[start Article]
[GE users] default "-l" attributes for each queue

reuti reuti at staff.uni-marburg.de
Wed Sep 16 17:15:51 BST 2009


Am 16.09.2009 um 13:07 schrieb txema_heredia:

> Hi Reuti,
>
> thanks for your answer.
>
>> can you elaborate this in more detail?
>
>
> I'll do it.
>
> My users jobs can be lumped into 3 groups: jobs that last less than  
> 1 hour, jobs that last less than 1 day, and jobs that last "a lot".
>
> I have 8 computing nodes (8-core each), and currently all types of  
> jobs are running on all nodes, causing some "fairness" problems,  
> even though we are using a user-ticket policy (due to the job  
> duration differences).
>
> So I've decided to split my cluster in 3 blocks (and I made a queue  
> for each one of them), each one of them dedicated to a specific  
> kind of job. This way, even though there are lots of "slow" jobs  
> running, it won't affect the "fast" ones (Users tend to launch from  
> 100 to 1.000 jobs at the same time, but they tend to be of only one  
> kind. This way there shouldn't be disturbances among projects). But  
> this causes a problem: if there are no jobs of a given type, those  
> nodes are not working, even if there are thousands of jobs waiting  
> in the other queues.
>
>
> So, I decided to create a system where my jobs will run "primarily"  
> in their specific block of nodes. If that block has all its slots  
> filled, it will try to submit jobs to the other nodes if they  
> aren't busy, but only filling up to 6 of the 8 possible slots. This  
> way the system keeps at least 2 slots for the preferred kind of jobs 
> [ to run in their "priority" hosts] (and once those 2 slots are  
> filled, the queue's load_threshold prevents other "non-priority"
[end Article]
[start Data extract]
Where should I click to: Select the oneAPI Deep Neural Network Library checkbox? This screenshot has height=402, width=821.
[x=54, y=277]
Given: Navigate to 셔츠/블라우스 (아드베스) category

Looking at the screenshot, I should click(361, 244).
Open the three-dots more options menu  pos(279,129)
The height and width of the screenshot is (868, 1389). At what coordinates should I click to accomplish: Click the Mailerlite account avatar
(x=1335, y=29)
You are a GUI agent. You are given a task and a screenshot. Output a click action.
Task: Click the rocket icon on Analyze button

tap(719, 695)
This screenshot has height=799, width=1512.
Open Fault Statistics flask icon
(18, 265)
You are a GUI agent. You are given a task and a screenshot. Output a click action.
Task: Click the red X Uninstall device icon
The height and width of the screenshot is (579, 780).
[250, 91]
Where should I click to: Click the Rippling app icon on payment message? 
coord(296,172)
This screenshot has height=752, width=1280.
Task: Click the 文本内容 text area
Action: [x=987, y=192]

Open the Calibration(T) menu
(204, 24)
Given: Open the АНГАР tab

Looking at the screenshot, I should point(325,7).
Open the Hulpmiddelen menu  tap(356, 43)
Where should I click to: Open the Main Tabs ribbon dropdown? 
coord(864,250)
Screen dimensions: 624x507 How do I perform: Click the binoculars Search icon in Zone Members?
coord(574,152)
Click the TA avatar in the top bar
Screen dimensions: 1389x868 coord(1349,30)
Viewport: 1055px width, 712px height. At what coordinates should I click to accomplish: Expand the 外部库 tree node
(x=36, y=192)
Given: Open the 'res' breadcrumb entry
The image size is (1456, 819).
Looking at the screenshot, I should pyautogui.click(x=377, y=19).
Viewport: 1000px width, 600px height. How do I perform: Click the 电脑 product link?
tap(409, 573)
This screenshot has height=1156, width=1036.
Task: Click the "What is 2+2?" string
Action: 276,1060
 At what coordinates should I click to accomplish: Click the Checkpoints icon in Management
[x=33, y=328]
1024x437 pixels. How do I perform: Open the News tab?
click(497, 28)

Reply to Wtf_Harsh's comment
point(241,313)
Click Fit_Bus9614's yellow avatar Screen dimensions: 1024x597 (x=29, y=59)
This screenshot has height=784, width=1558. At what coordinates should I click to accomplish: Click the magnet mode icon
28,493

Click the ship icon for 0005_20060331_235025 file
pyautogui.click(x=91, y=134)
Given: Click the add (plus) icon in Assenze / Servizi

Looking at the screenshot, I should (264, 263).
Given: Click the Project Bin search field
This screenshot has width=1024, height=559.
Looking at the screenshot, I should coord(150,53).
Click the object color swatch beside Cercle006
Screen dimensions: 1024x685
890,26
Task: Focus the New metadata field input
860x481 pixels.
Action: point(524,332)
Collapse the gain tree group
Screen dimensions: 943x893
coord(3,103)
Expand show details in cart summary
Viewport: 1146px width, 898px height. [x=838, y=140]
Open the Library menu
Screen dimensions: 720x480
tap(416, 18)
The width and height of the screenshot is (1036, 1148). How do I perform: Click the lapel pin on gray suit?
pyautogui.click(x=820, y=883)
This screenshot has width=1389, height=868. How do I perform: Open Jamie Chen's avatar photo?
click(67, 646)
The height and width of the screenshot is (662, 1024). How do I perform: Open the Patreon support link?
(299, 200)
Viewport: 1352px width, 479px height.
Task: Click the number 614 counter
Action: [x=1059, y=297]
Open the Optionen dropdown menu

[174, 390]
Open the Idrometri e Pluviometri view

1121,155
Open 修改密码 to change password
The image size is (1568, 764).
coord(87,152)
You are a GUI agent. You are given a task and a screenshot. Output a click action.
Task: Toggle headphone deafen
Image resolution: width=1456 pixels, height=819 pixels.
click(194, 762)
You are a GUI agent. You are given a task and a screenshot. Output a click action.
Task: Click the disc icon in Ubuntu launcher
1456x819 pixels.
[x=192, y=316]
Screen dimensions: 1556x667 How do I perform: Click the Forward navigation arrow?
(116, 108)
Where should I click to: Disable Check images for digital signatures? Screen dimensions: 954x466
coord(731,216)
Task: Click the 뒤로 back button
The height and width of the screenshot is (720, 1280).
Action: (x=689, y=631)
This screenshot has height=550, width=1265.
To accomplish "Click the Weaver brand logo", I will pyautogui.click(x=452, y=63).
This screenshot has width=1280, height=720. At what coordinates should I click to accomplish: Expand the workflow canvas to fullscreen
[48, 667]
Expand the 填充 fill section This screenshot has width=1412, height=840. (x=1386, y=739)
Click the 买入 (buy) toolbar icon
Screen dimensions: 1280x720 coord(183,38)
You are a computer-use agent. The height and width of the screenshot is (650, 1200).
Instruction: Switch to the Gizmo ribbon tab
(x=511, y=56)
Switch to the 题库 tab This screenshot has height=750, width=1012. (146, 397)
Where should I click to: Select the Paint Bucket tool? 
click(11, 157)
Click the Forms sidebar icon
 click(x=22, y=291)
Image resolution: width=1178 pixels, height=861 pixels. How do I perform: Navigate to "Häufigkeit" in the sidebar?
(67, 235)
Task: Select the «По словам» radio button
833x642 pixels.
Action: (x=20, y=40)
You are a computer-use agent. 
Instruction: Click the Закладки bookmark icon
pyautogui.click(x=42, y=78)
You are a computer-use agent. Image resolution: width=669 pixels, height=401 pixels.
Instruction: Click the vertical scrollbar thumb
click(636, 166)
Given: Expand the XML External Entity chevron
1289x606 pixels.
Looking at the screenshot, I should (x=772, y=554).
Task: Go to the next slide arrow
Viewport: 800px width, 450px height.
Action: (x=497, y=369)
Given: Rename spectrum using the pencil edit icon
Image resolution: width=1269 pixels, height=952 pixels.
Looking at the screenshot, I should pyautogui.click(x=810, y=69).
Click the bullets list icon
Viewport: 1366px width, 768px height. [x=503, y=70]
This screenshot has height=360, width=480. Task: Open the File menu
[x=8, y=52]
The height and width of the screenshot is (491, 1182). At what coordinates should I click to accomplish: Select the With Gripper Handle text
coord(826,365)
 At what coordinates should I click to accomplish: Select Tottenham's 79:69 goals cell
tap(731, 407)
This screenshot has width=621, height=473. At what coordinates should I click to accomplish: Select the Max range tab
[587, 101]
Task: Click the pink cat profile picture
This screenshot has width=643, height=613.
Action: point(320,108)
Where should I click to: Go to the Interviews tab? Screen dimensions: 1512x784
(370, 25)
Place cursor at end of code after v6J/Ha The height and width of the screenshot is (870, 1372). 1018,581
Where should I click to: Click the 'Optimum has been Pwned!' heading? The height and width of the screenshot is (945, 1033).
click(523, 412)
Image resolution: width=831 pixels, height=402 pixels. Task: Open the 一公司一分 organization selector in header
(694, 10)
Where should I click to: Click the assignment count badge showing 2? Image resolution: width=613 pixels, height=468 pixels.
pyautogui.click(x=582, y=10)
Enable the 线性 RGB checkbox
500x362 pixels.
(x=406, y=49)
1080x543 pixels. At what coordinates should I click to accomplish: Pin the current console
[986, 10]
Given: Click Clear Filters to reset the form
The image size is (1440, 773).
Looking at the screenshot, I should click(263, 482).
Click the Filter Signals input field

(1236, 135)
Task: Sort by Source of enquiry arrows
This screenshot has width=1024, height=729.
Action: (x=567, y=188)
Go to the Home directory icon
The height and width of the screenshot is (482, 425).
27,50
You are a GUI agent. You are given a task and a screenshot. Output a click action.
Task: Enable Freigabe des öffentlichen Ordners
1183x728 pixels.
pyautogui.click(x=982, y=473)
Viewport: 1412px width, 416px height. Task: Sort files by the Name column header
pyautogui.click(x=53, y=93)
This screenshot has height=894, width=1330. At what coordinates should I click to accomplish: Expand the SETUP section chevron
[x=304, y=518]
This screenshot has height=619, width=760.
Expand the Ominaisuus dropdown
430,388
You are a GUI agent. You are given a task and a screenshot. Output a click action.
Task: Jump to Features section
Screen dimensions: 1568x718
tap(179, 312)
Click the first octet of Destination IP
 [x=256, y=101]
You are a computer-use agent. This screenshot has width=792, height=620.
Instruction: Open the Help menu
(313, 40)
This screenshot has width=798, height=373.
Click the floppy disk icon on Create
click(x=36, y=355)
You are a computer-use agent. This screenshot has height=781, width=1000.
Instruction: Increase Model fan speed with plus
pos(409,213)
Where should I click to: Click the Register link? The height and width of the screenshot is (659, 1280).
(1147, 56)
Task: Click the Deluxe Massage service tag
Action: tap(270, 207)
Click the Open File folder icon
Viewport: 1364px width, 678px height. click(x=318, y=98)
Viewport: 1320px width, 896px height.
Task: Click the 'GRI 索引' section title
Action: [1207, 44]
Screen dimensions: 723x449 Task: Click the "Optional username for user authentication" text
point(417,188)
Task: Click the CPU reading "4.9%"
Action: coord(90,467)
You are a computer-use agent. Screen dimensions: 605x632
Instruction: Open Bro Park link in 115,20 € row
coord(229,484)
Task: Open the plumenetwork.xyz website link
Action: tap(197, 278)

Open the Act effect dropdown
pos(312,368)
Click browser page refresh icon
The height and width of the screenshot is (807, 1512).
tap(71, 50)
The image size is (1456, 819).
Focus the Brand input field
[end Data extract]
The exercise —
Reproduce the Grid Engine post word for word between "[GE users] default" and "in more detail?", inclusive. Work only from the Grid Engine post, not the data.

Correct answer —
[GE users] default "-l" attributes for each queue

reuti reuti at staff.uni-marburg.de
Wed Sep 16 17:15:51 BST 2009


Am 16.09.2009 um 13:07 schrieb txema_heredia:

> Hi Reuti,
>
> thanks for your answer.
>
>> can you elaborate this in more detail?